## [Required tasks]
[A] Rewrite the passage on haiku starting with "So many people" and going on through "other than haiku.", replacing "westerners" with "Western poets".
[B] In the passage on haiku, what did the original 5-7-5 pattern apply to?
[C] Carry the passage on haiku forward from its last sentence.

## [Document excerpt]
The brevity of haiku's three short lines expresses the fleeting existence of everything. It is the spirit of the haiku that is important. Capture nature and human nature interacting and convey that vision in one breath.
So many people are fixated on syllable count but that is not the sole requirement of haiku. Yes, 5 syllables, then 7, then 5 syllables again is the expected haiku format that we all learned in school. But the original 5-7-5 applied to the Japanese language, and to sound units, or onji, not what we call syllables. The Japanese masters, ancient and modern, strive for 5-7-5; it is a natural rhythm in their language and in their spirit. Many westerners still use the 5-7-5 format. When it works, it creates a classic haiku. When it doesn't work it turns into a crowded, redundant short poem. Keeping a haiku under 17 syllables feels best; an event spoken in one breath. Anything more than 17 and the poem becomes something other than haiku.

## [Information supplied]
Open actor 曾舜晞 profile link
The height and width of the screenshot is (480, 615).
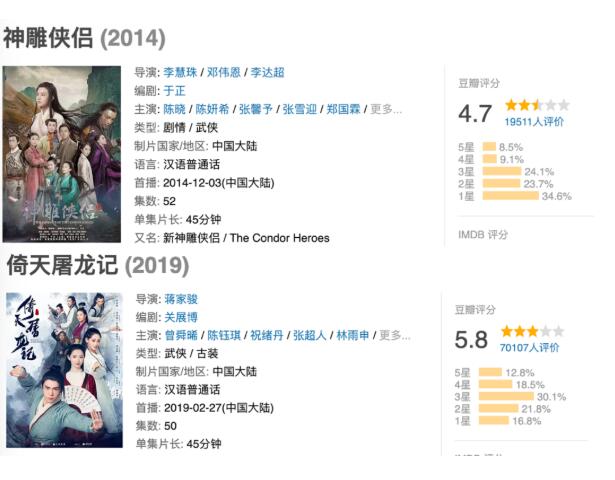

## [Outputs]
[A]
So many people are fixated on syllable count but that is not the sole requirement of haiku. Yes, 5 syllables, then 7, then 5 syllables again is the expected haiku format that we all learned in school. But the original 5-7-5 applied to the Japanese language, and to sound units, or onji, not what we call syllables. The Japanese masters, ancient and modern, strive for 5-7-5; it is a natural rhythm in their language and in their spirit. Many Western poets still use the 5-7-5 format. When it works, it creates a classic haiku. When it doesn't work it turns into a crowded, redundant short poem. Keeping a haiku under 17 syllables feels best; an event spoken in one breath. Anything more than 17 and the poem becomes something other than haiku.

[B] It applied to the Japanese language and to sound units, or onji, rather than to syllables.

[C]
Traditional requirements of classic haiku:
-17 syllables arranged in 3 lines, 5 syllables, then 7, then 5 again
-use of a season word (kigo)
-expression of an aha! moment, surprise or juxtaposition
-being in the moment, the event is happening now
-a fragment and a phrase separated by punctuation or a cutting word (kireji) but connected in spirit
-simple, non-poetic language
-no metaphors
-show, don't tell
Referring to a specific season, and a specific event, in the present tense, in the three line 5-7-5 format could make a perfect classic haiku. The three ancient Japanese haiku masters, Basho, Buson and Issa, represent differences in spirit and subject matter. But they adhered to the traditional form as closely as possible. Even the ancient masters, however, did not follow all of these rules all of the time. Some modern poets, experimenting with haiku and bending the rules, created haiku equally as effective as the ancient masters. Allen Ginsberg and Jack Kerouac used modern language and circumstances to give us glimpses of the present day just as the ancients did in their time. And that is the beauty and spontaneity of haiku, of all poetry: uniqueness.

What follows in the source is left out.